───── Selected text

Microsupercapacitors (MSCs) built from LIG outperform many existing carbon-based devices. The first LIG MSC achieved a specific areal capacitance of ~3.9 mF cm⁻² — among the best for carbon-based MSCs at the time — and maintained a pseudo-rectangular cyclic voltammetry profile even at scan rates of 10,000 mV s⁻¹. This means it can deliver power almost instantly, a critical requirement for pulse-power wearable electronics.
Boron-doped LIG (B-LIG) pushes performance further, achieving 16.5 mF cm⁻² — three times higher than pristine LIG — with energy density improvements of 5–10x at various power densities. Combined with pseudocapacitive materials like MnO₂ or MoS₂ deposited on LIG scaffolds, hybrid MSCs approach energy densities competitive with thin-film lithium batteries while retaining the power density and cycle life advantages of supercapacitors.
LIG's high surface area and conductivity, combined with heteroatom doping, make it an attractive electrocatalyst support. Sulfur-doped LIG (S-LIG) catalyses the oxygen reduction reaction (ORR), generating H₂O₂ that acts as a potent antimicrobial agent — killing over 95% of *Pseudomonas aeruginosa* within 30 minutes at just 2.5 V bias. This makes LIG-based electrodes promising for water disinfection membranes.

──────────
───── Data records

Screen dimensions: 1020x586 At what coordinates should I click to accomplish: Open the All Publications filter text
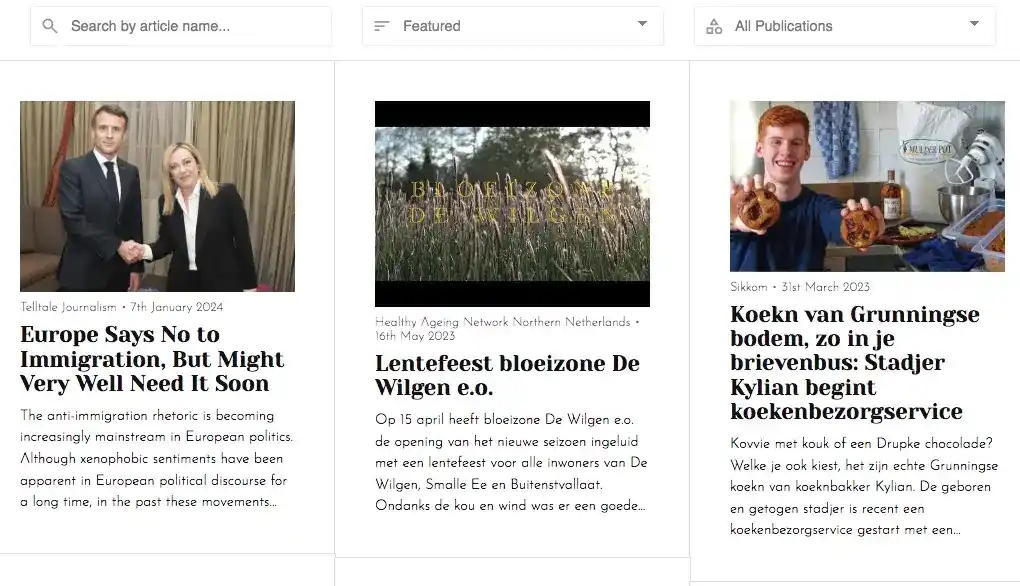pyautogui.click(x=783, y=26)
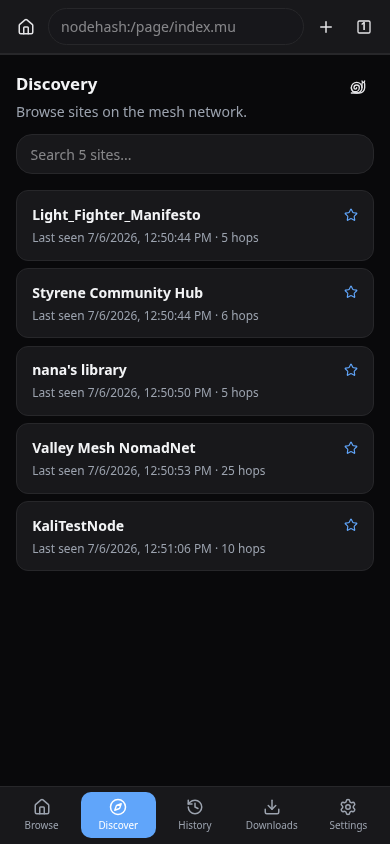
Task: Mark KaliTestNode as favorite
Action: click(x=351, y=525)
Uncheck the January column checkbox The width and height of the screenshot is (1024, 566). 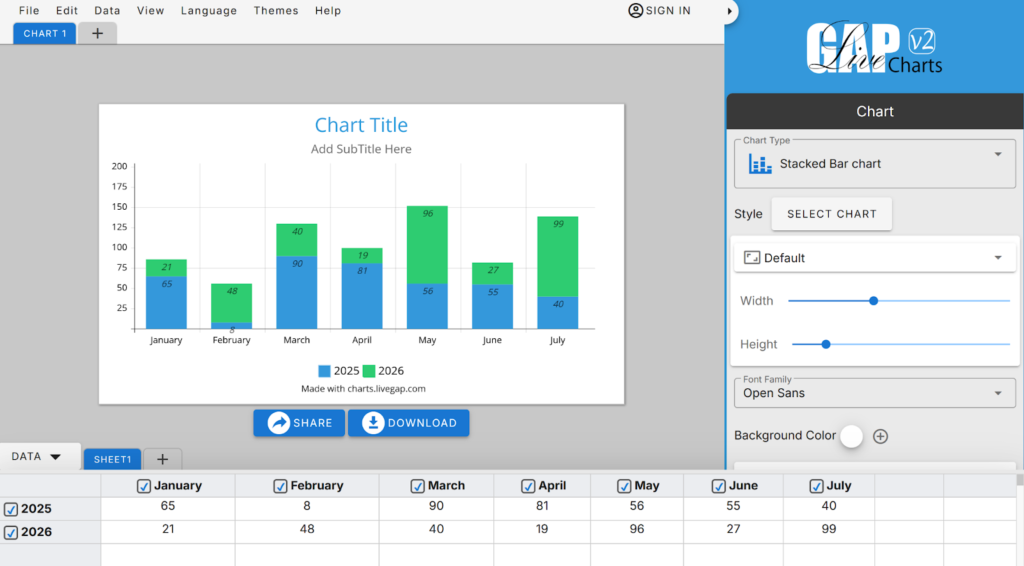[144, 486]
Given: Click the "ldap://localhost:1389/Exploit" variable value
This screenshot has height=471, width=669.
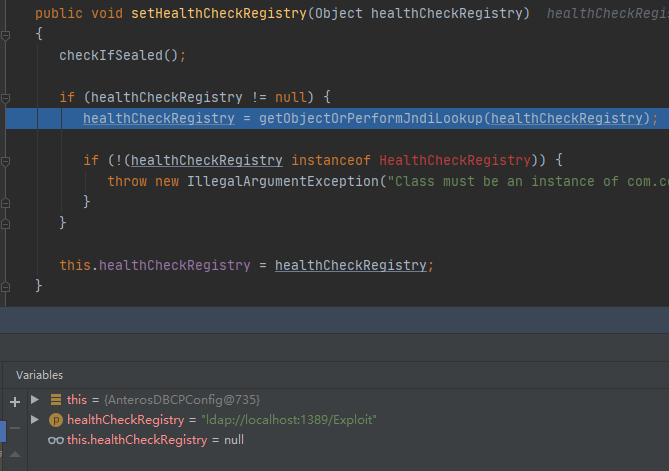Looking at the screenshot, I should coord(288,420).
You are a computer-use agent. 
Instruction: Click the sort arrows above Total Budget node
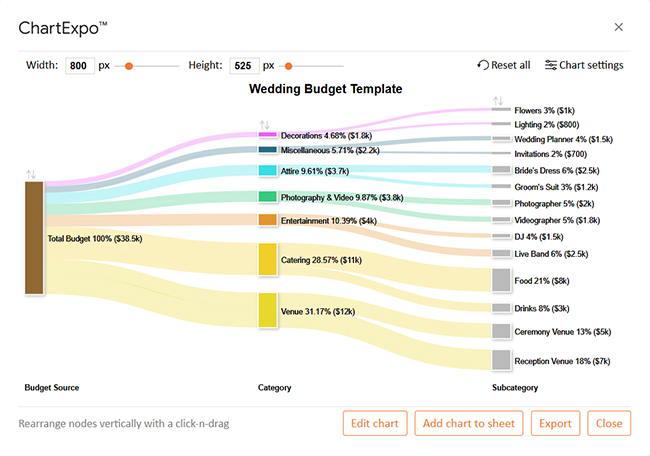pos(33,174)
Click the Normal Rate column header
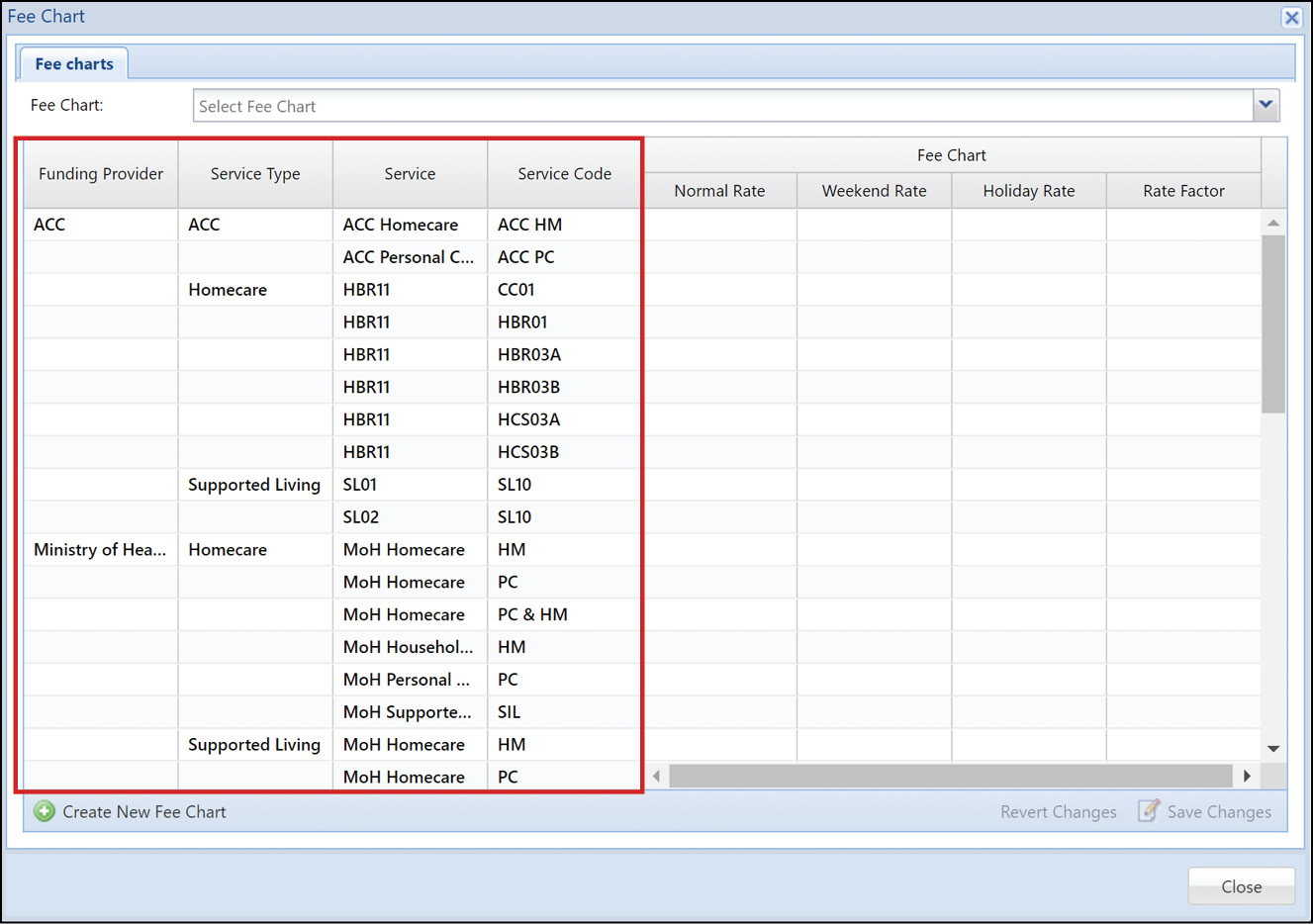The width and height of the screenshot is (1313, 924). pos(719,191)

──────────

Exercise objective -> Switch "pristine LIG" to "undoped LIG" in the LIG text, giving again the part that opens with "Microsupercapacitors (MSCs) built" and closes with "advantages of supercapacitors.".

Finished task ->
Microsupercapacitors (MSCs) built from LIG outperform many existing carbon-based devices. The first LIG MSC achieved a specific areal capacitance of ~3.9 mF cm⁻² — among the best for carbon-based MSCs at the time — and maintained a pseudo-rectangular cyclic voltammetry profile even at scan rates of 10,000 mV s⁻¹. This means it can deliver power almost instantly, a critical requirement for pulse-power wearable electronics.
Boron-doped LIG (B-LIG) pushes performance further, achieving 16.5 mF cm⁻² — three times higher than undoped LIG — with energy density improvements of 5–10x at various power densities. Combined with pseudocapacitive materials like MnO₂ or MoS₂ deposited on LIG scaffolds, hybrid MSCs approach energy densities competitive with thin-film lithium batteries while retaining the power density and cycle life advantages of supercapacitors.